Les dirigeants africains, pourtant entourés de brillants conseillers, qu’ils ne voient qu’une fois l’an, en l’occurrence, le jour de la présentation des vœux, sont-ils réellement autant en panne de solutions pour se retourner, toutes les fois, vers une France qu’ils cloueront au pilori, dès que leurs peuples grognent contre la mainmise de l’Occident sur les richesses nationales? S’ils sont autant aptes à répondre au tocsin sonné depuis l’Elysée, à des milliers de kilomètres de l’Afrique, pourquoi ne privilégient-ils pas des solutions endogènes, réunis sous l’arbre à palabres africain, où l’union devrait faire la force contre les adversités, qu’elles soient économiques ou sanitaires? Non, chacun préfère se mettre sur son 31, pour être reçu par le président français et en mettre plein la vue à des peuples qui pataugent dans la gadoue de l’obscurantisme, de l’insécurité et de la maladie.

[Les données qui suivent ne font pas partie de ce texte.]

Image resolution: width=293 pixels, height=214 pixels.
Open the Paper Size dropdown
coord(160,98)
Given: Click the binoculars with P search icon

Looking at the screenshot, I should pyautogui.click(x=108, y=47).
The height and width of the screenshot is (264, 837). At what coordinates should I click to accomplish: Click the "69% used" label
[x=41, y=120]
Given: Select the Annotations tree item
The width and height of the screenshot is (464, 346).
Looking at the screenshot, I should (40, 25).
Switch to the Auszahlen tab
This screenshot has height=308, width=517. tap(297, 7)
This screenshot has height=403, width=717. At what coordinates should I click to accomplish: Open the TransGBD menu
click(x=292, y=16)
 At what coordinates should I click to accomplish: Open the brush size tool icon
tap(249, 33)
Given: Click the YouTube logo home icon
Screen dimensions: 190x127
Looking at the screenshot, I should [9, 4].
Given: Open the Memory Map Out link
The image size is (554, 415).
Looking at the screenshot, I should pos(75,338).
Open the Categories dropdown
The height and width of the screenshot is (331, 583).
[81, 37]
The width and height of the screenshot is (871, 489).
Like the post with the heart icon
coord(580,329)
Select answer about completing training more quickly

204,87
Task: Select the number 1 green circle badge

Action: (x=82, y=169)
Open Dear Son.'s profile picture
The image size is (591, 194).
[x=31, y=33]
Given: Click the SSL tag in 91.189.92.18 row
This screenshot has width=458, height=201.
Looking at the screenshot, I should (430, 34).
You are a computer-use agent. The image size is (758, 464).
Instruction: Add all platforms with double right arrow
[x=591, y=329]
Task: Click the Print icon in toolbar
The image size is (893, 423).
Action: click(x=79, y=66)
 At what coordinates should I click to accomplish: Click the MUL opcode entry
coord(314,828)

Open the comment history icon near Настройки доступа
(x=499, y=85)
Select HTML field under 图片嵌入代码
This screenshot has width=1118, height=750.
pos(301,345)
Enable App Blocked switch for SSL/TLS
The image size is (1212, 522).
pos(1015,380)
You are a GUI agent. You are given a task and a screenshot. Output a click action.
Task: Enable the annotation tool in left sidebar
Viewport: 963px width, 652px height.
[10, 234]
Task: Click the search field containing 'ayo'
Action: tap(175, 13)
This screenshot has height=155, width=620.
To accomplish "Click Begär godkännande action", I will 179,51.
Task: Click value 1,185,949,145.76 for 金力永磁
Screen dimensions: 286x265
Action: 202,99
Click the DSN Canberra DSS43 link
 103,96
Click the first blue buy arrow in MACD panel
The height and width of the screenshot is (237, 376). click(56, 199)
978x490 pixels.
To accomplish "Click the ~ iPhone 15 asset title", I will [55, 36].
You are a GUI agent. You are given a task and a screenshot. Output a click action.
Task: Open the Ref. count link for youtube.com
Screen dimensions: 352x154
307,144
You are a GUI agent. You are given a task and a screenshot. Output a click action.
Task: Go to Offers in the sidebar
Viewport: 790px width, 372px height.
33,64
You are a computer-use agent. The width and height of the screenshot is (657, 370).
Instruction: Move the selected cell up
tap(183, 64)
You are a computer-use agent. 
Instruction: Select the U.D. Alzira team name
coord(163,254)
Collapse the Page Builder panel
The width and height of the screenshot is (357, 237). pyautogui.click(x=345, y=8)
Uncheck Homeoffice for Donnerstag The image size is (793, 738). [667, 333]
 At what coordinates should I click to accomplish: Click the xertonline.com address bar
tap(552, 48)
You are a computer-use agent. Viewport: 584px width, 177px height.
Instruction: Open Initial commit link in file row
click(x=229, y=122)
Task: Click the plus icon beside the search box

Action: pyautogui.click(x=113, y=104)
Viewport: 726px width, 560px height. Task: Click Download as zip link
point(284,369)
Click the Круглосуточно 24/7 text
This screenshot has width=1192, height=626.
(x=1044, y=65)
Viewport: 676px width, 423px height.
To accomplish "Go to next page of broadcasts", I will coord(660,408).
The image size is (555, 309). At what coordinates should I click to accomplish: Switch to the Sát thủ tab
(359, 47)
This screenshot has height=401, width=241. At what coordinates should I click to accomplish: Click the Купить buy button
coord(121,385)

Qu’attendre de ce «New Deal de l’Afrique»? Certainement pas grand-chose!  Car le diagnostic du mal dont souffre «Maman Afrique» est connu et se décline en plusieurs maladies dont les plus graves sont, la mal gouvernance, la corruption, le népotisme, la présidence à vie et la sclérose de la classe politique incapable de proposer des «new deal» aux peuples. Seul le remède est donc difficile à appliquer, car nécessitant un traitement de choc pour lequel les dirigeants africains ne sont pas prêts. Il leur faut donc, toujours s’accrocher à la France tel un cordon ombilical qui relie un bébé à sa mère. Bien entendu, l’ancienne colonie qui défend aussi ses intérêts se plait bien dans ce jeu de «tu me tiens, je te tiens par la barbichette».

Du reste, la source du marasme économique de l’Afrique, n’est pas que le fait de la crise de la pandémie du Covid-19. Ce n’est que le bouc émissaire. Rien que l’écart entre la rigueur avec laquelle le Covid-19 sévit en France et la clémence dont il fait preuve en Afrique, devrait faire réfléchir les dirigeants africains. Une Afrique immensément riche en ressources naturelles, en matières premières, mais qui reste, paradoxalement, il faut le dire sans pudeur, le continent le plus pauvre et le moins présent dans le concert des nations, si ce n’est pour se ranger derrière les pays dits puissants, lors des discussions aux Nations Unies.

Comme le dit si bien le reggaeman  ivoirien Ticken Jah Facoly, «personne ne viendra sauver l’Afrique à notre place». La clé du développement de l’Afrique n’est, pour ainsi dire, nulle part ailleurs si ce n’est entre ses propres mains. Qu’ils s’appellent France, Chine ou Etats-Unis, aucun pays ne pourra développer l’Afrique. Bien que n’étant pas l’exemple de président à citer, Donald Trump le disait judicieusement, «l’Amérique d’abord». N’est-il pas temps de chercher à clamer aussi, «l’Afrique d’abord»? Comme l’affirmait, de son vivant, le Professeur Joseph Ki-Zerbo, «on ne développe pas, on se développe».